How to Make a Wheelchair Cushion
Make a smart-looking wheelchair cushion using a standard foam cushion and cover using a piece of low-density foam and a piece of high-density foam. Find the right size cushion to fit your chair. (You can have a cushion cut for you at a local fabric store if you can’t find the right size pre-made.)
Find fabric you like. You can use any fabric –cotton, velour, flannel – as long as you will feel comfortable sitting on it all day.
You can make a cushion cover back and top after measuring the length, width, and thickness of your cushion. Hem the back pieces, sew back to front, and then miter the corners. You may also use an alternative miter method by cutting square notches from the lower side after stitching the side seams.
Turn the cover right side out and place the cushions inside it when you finish sewing.
You can also craft a homemade wheelchair cushion cover with tips from a wheelchair user. You may use a cotton pillowcase or a tougher fabric as the cover and fit the foam inside. You may also want to cover the foam for extra protection with a sturdier fabric (for example, flannel), before putting the cover or pillow case on top of the foam
Don’t want to fuss with fabric? Cut a pillow case so it will fit over the foam. Sew the edges together. Make sure the truncated pillow case fits snugly over the foam before using.
Bypass sewing by using fabric, fabric glue, scissors and measuring tape to cut your wheelchair cushion cover. The following tutorial is adapted from a YouTube video on how to create a no-sew seat cushion cover.
Cut a piece of fabric and another piece of fabric 1.5 times as long as the first piece, and then cut it in half. The two smaller pieces will make an envelope on the back of the pillow. Iron the edges of the two pieces and glue them down.
Lay the sheets with the right sides facing each other. Glue all the way around the edges. Let them dry for a few hours, then turn them to the right side. Put the foam cushion inside the fabric cover and fold over the flaps.
Use a single strip of fabric if you want to sew the edges instead of using glue. When you put the foam cushion on top of the fabric, you should have two centimeters on either side (0.78 inches). You need to pull the fabric three-quarters of the way down on the cushion and three-quarters of the way up on the cushion so they meet in the middle.

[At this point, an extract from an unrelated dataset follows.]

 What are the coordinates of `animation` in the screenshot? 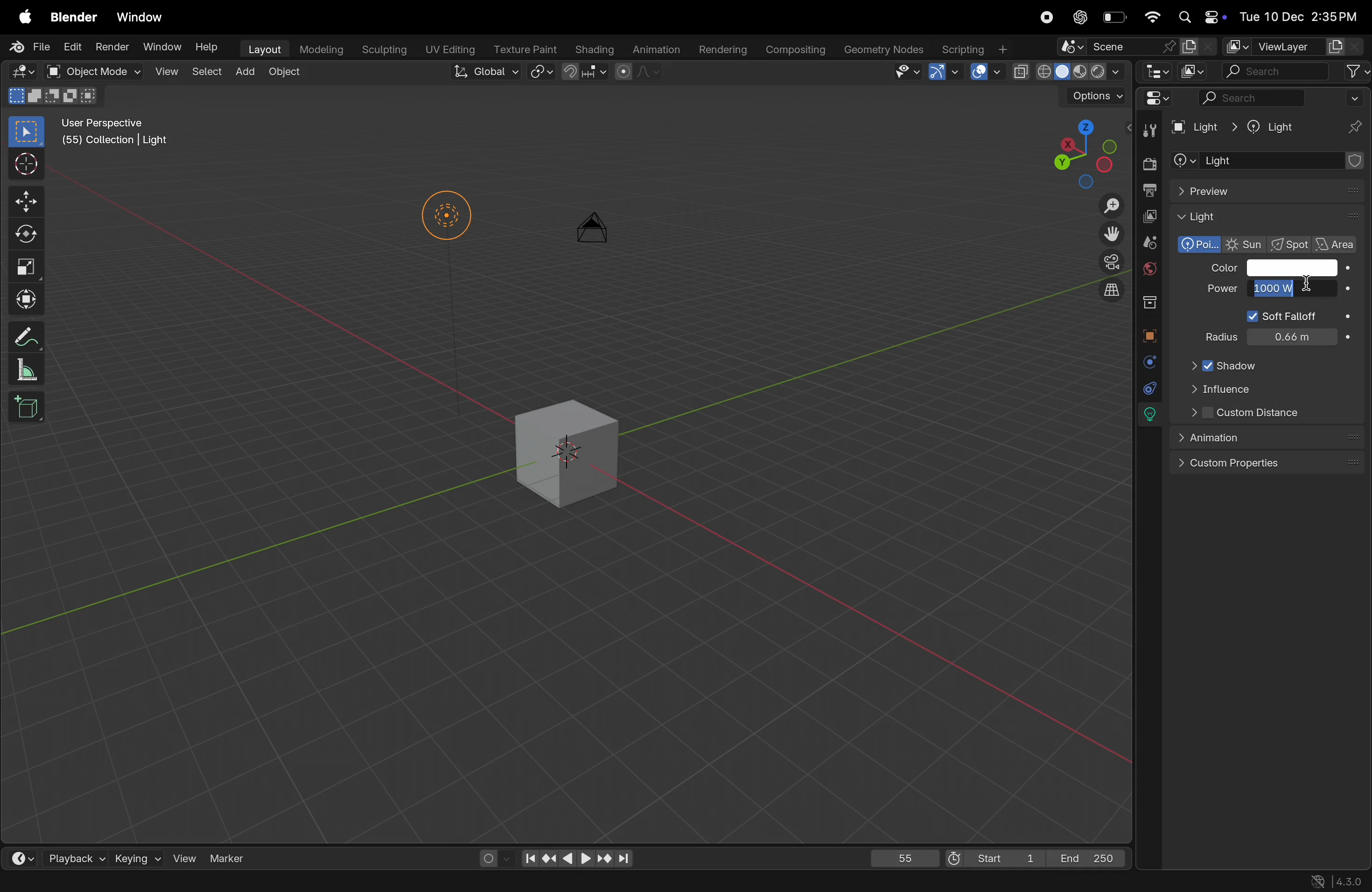 It's located at (656, 49).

On each side, turn the fabric over twice and stitch down the column of fabric. Put the cushion inside the fabric strip and pin one edge of the fabric.
Then take the cushion out and shake it out, level it up and pin the other side. Then stitch 1.5 down both sides. Turn the cushion cover inside out and poke corners through with scissors. Push in the cushion. Learn more at the Molly Quest YouTube channel.
It should only take you a few minutes to measure and sew a new fabric-covered foam wheelchair cushion. You can also buy a gel pack separately and add it to the foam cushion before covering the foam with a fabric cover. Be sure that the gel pack is correctly positioned before closing the cover.
Anyone with special needs (relief of pressure sores, incontinence, etc.) should ask their doctor or therapist about the best materials to use in a DIY wheelchair cushion.